Nursie seems to be inspired by the character of the Nurse from Romeo and Juliet, who is similarly obsessed with sex - and who was coincidentally performed by the same actress, Patsy Byrne, in the 1976 Thames Television production of the play.
Blackadder mentions how keen Queenie was on Essex, right up to the point where she had his head cut off. This would be Robert Deveraux, the Earl of Essex, alluded to in Henry V and the last person to be executed at the Tower of London.
Shakespeare has helped Queenie out with the title of her poem, ‘Edmund’.

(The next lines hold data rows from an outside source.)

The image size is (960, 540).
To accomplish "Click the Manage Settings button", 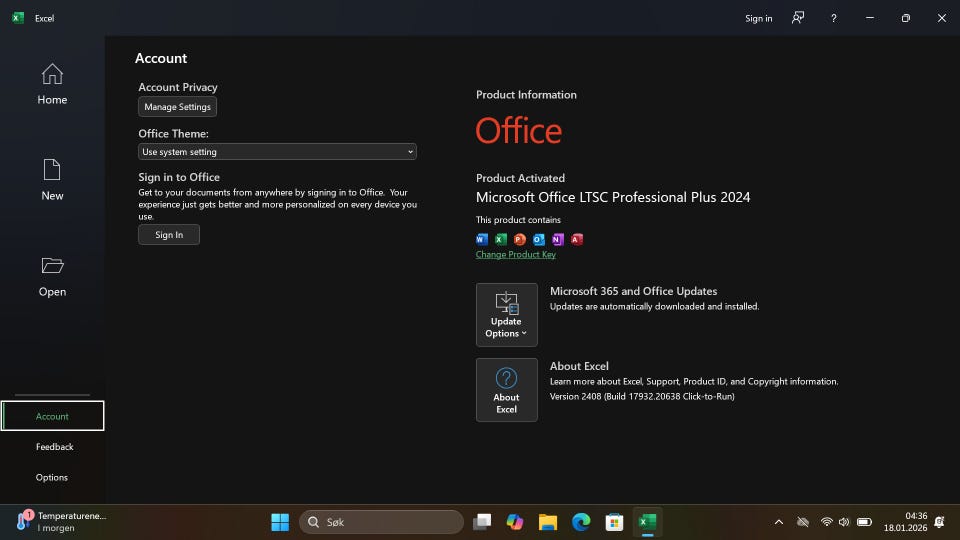I will click(x=177, y=107).
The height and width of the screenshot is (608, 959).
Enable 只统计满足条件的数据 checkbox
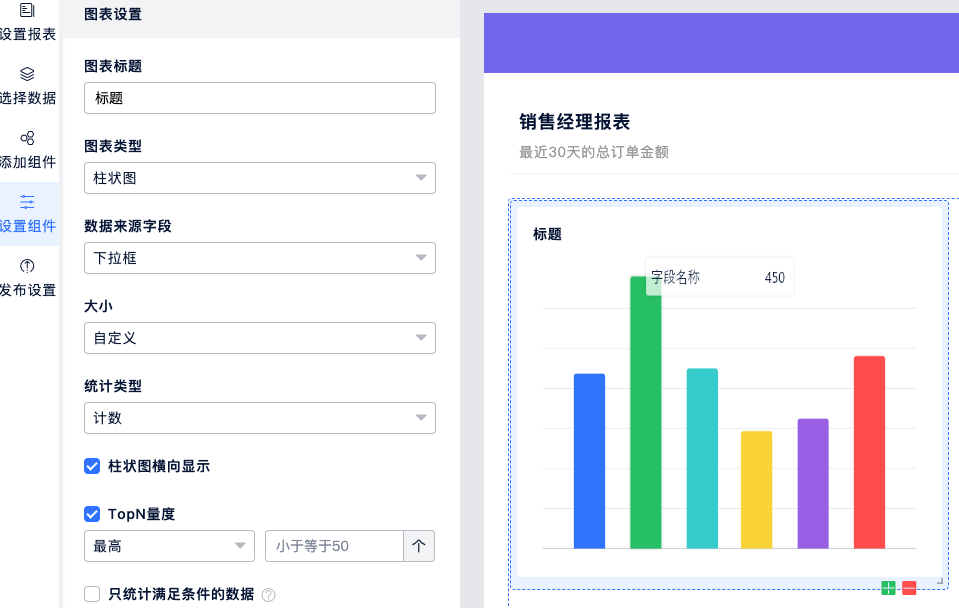[92, 594]
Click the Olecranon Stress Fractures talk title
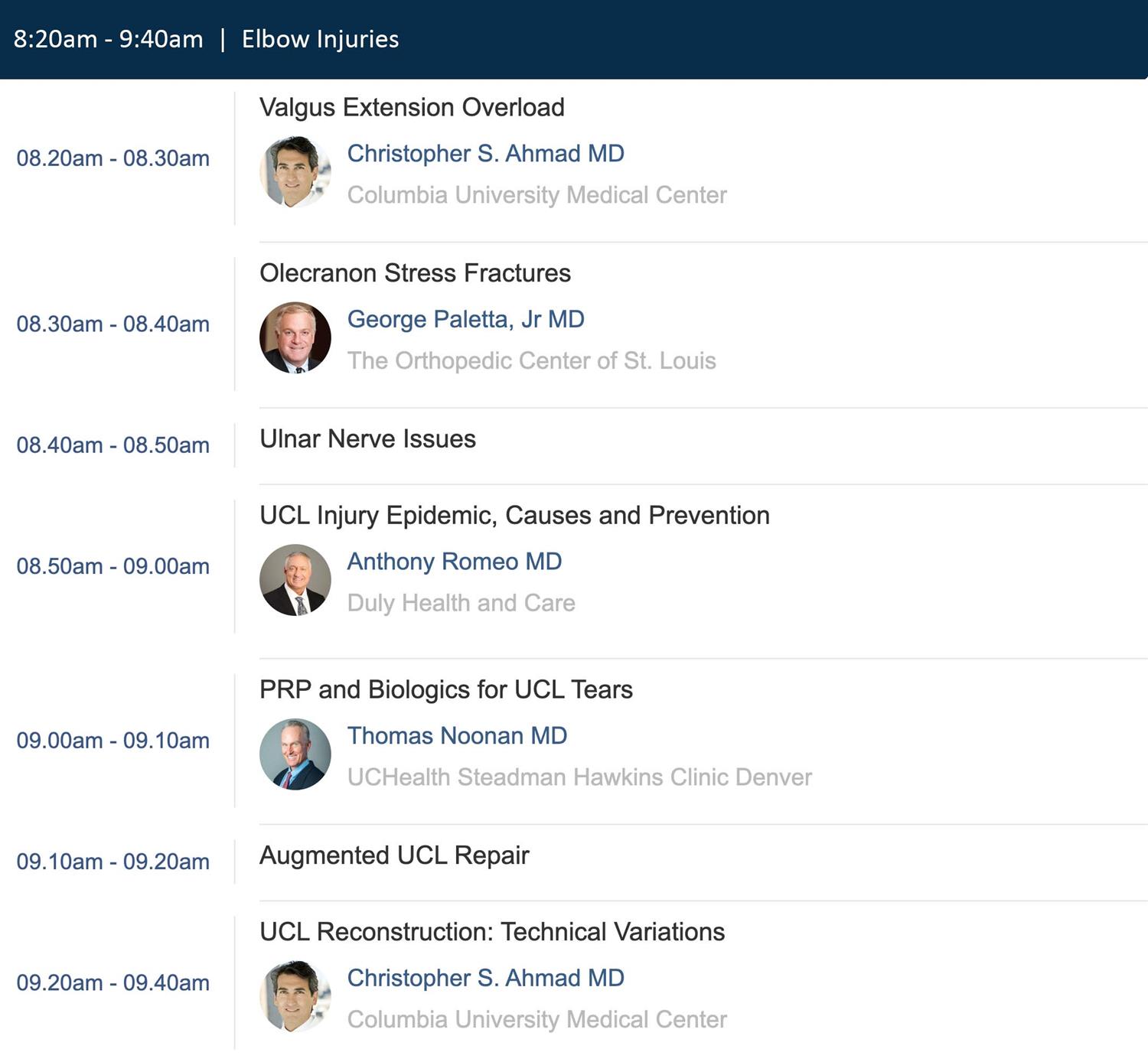This screenshot has width=1148, height=1062. click(415, 273)
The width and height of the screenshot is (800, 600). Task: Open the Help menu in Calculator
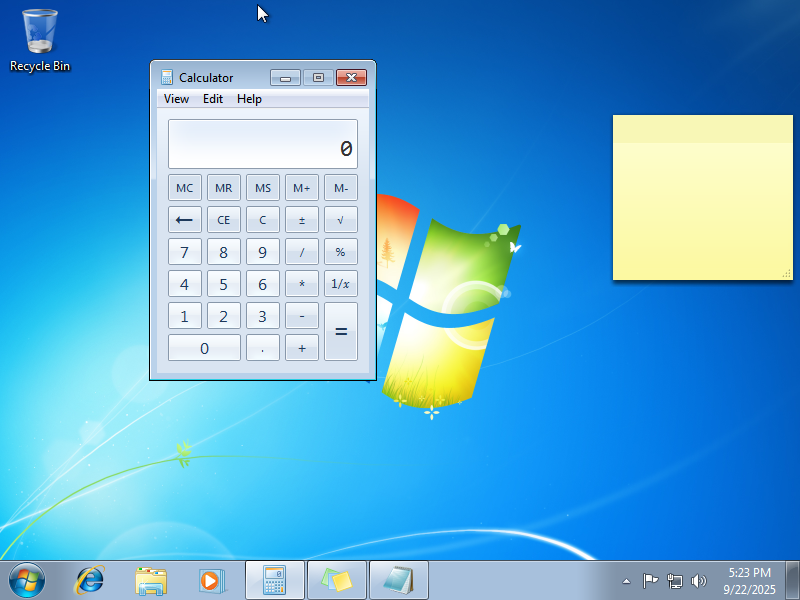[249, 99]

Tom, the Mad Beggar, seems to have wandered in from a production of King Lear, where Edgar pretends to be an extremely similar mad beggar, Tom O’Bedlam, who refers to himself as ‘poor Tom’ and is always going on about how ‘acold’ he is.
Percy suggests ‘For God’s sake, let us sit upon the carpet and tell sad stories...’, paraphrasing Richard II - ‘For God’s sake, let us sit upon the ground and tell sad stories of the death of kings.’
Baldrick has a such a poor sense of humour he’d ‘laugh at a Shakespeare comedy’.
The ballad played at the end says ‘be not a borrower or lender’, paraphrasing a well-known saying from Hamlet.
Lord Melchett is identified as Lord Chamberlain. There wasn’t a real Lord Melchett - towards the end of Elizabeth I’s reign, the Lord Chamberlain was her cousin, Henry Carey, who was also the patron of Shakespeare’s acting company, hence the name, The Lord Chamberlain’s Men.
Series 3: Blackadder The Third - 1987
4. Sense and Senility
The actors Mossop and Keanrick are superstitious about the name of the ‘Scottish play’, Macbeth, and whenever it’s mentioned they have to perform a chant ending with the line ‘Puck will make amends’, paraphrasing A Midsummer Night’s Dream.
Coincidentally, Baldrick’s uncle was in Macbeth once - he played second codpiece.
Blackadder mentions that during the assassination scene from Julius Caesar, the Prince Regent shouted out, ‘Look out behind you, Mr Caesar!’ The part of Brutus was played by an actor called Kemp, possibly an allusion to William Kempe. Mossop and Keanrick perform their stage roars from Hamlet, Julius Caesar and Macbeth.
The Bloody Murder of the Foul Prince Romero and His Enormously Bosomed Wife appears to be a particularly gruesome revenge tragedy in the John Webster/Thomas Middleton mould.
The Shakespeare Sketch - 1989
Not strictly canonical Blackadder, but clearly in a similar mould, this sketch was performed by Rowan Atkinson and Hugh Laurie at the Hysteria 2 benefit concert. Hugh Laurie plays William Shakespeare, who is being advised by Atkinson’s character on possible cuts to Hamlet. He suggests editing the ‘stand-up stuff in the middle’, reducing the line ‘To be a victim of all life’s earthly woes, or not to be a coward and take death by his proffered hand’ to ‘To be or not to be’ and, by taking out the guff later on in the speech, creates the mixed metaphor ‘to take arms against a sea of troubles’. He also suggests killing off the main character in Act One:
“Let’s face it, it’s the ghost that’s selling this show at the moment. Joe Public loves the ghost, he loves the sword-fights, he loves the crazy chick in the see-through dress who does the flower gags and then drowns herself. But no-one likes Hamlet.’
Eventually Shakespeare agrees to the cuts - in return for the scene with the ‘awful cockney gravediggers’ and ‘the skull routine’ being put back in.
Special: Back & Forth - 1999
In this sequel-too-far, Blackadder finally bumps into Shakespeare himself, played by Colin Firth. After getting his autograph, Blackadder punches him for all the suffering he will cause schoolchildren for the next four hundred years, stuck ‘at school desks trying to find one joke in A Midsummer Night’s Dream’. And then he kicks him as retribution for ‘Kenneth Branagh’s endless uncut four-hour version of Hamlet.’
There are also non-specific references made to Macbeth, The Two Gentlemen of Verona and Othello, and then later, in an alternative version of history, Blackadder congratulates Shakespeare on his King Lear, describing it as ‘very funny’.